The problem with unsolicited email has been increasing over the years. Based on the volume and content of your own Inbox, you would probably agree that it is reaching overbearing proportions.
Real Time is now expanding on the possibilities to filter unwanted or junk email. At first, there was SpamAssassin - but now SpamAssassin includes Bayesian filters for better filtering capability. Enclosed is a summary of how both configurations work.
SpamAssassin uses established rules and tests for determining if an email matches similar characteristics of "spam" (unsolicited commercial email.) Such rules and tests examine the message content and headers and assign a numeric score for each matching feature. The message may then be filtered based on this score, where the higher the score the more likely the message is spam.
SpamAssassin processes mail at the server, marking messages as spam based on certain tests (such as using foreign language characters in the email, or containing certain words.) Upon marking the message as spam, it may be passed on to you (so that you may filter it yourself in your mail client), redirected to a 'spam mailbox' on the server (so you may later review it and see if any legitimate mail was sent there), or deleted completely.
Worried about legitimate email being caught by SpamAssassin?
SpamAssassin with Bayesian filters:
SpamAssassin with Bayesian filters is an improvement for filtering spam email.

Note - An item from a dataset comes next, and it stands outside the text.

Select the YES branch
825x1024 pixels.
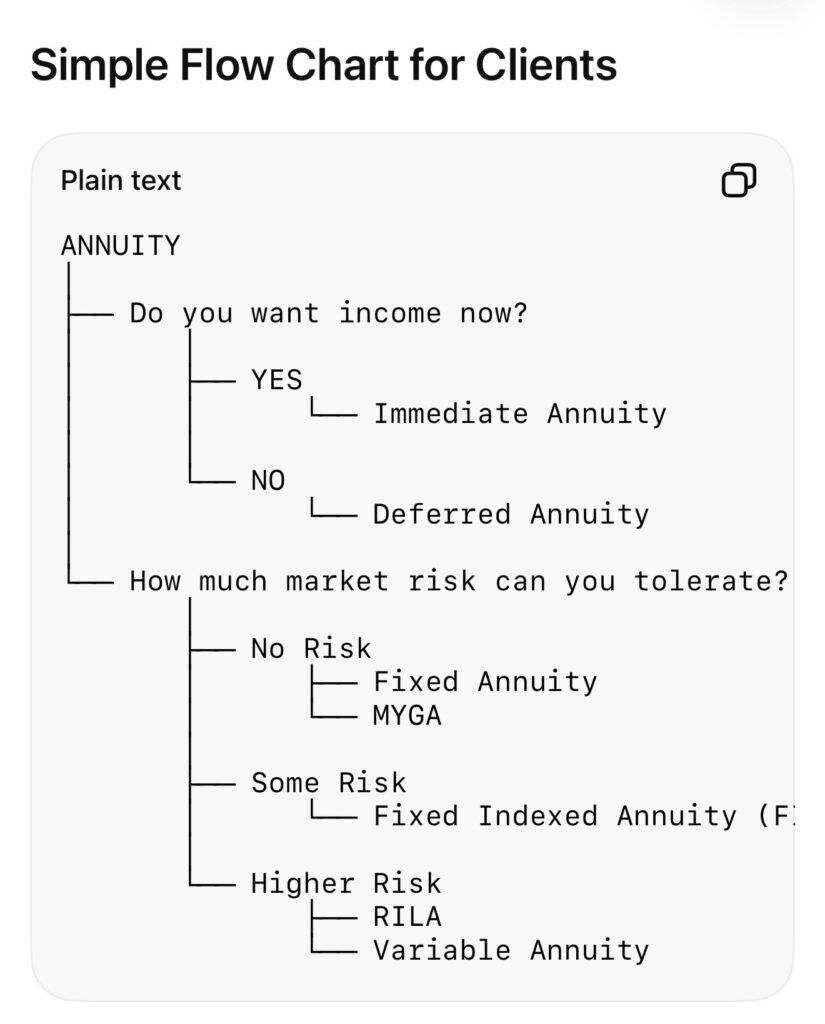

Instead of filtering based on key words or phrases, the entire message content is scanned and processed via statistical analysis.

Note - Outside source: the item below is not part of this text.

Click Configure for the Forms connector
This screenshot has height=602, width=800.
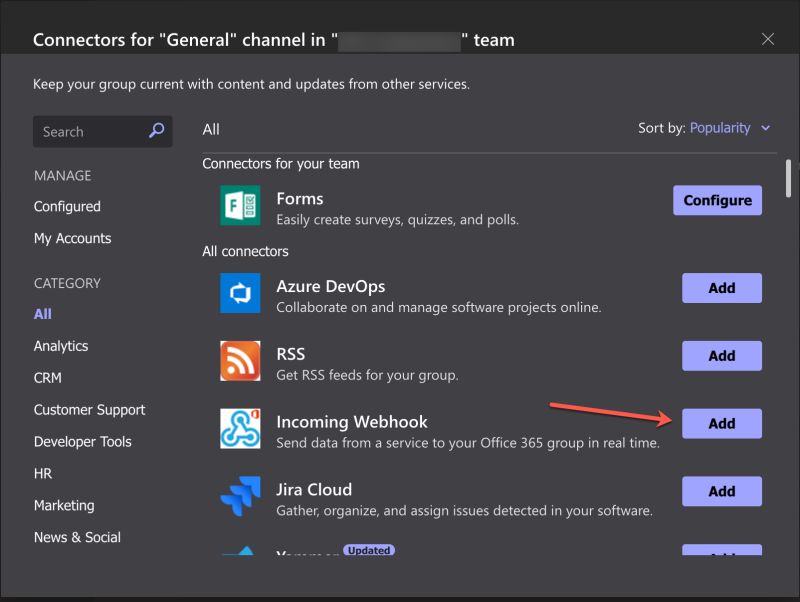click(717, 200)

Bayesian filters actually learn what you consider spam and what you consider as legitimate email, and bases the filter on that. So, if you tell it a message that has the phrase 'Vicod1n' is spam, and it never sees the word 'Vicod1n' in an e-mail you say is not spam, then it'll use that to tag spam messages. This is what the training does.
Before one can use Bayesian filters, the filter needs to be "trained." Databases are initially created from quantities of spam that you have received yourself (to make sure it's oriented most precisely to the spam you yourself get); and legitimate mail, which you have received. Once the databases have been 'primed' with this; you then add mail to the database, whenever spam gets through your filters, or a legitimate mail is marked as spam (which almost never seems to happen). You can update the spam or 'ham' (good mail) databases by bouncing the message to a particular address, or saving it to an IMAP folder on the server, which will process it.

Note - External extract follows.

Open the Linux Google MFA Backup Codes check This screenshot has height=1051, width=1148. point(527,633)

Adding messages to the databases of legitimate mail and junk mail, keeps the filter up to date and 'learning' how to better distinguish between legitimate mail and junk mail.
As new e-mail arrives, the Bayesian filter sorts the mail based on patterns it has seen in the spam and 'ham' databases.
Advantage: Bayesian filters are constantly updating and learning how to distinguish spam email from regular email instead of relying on fixed rules and guidelines.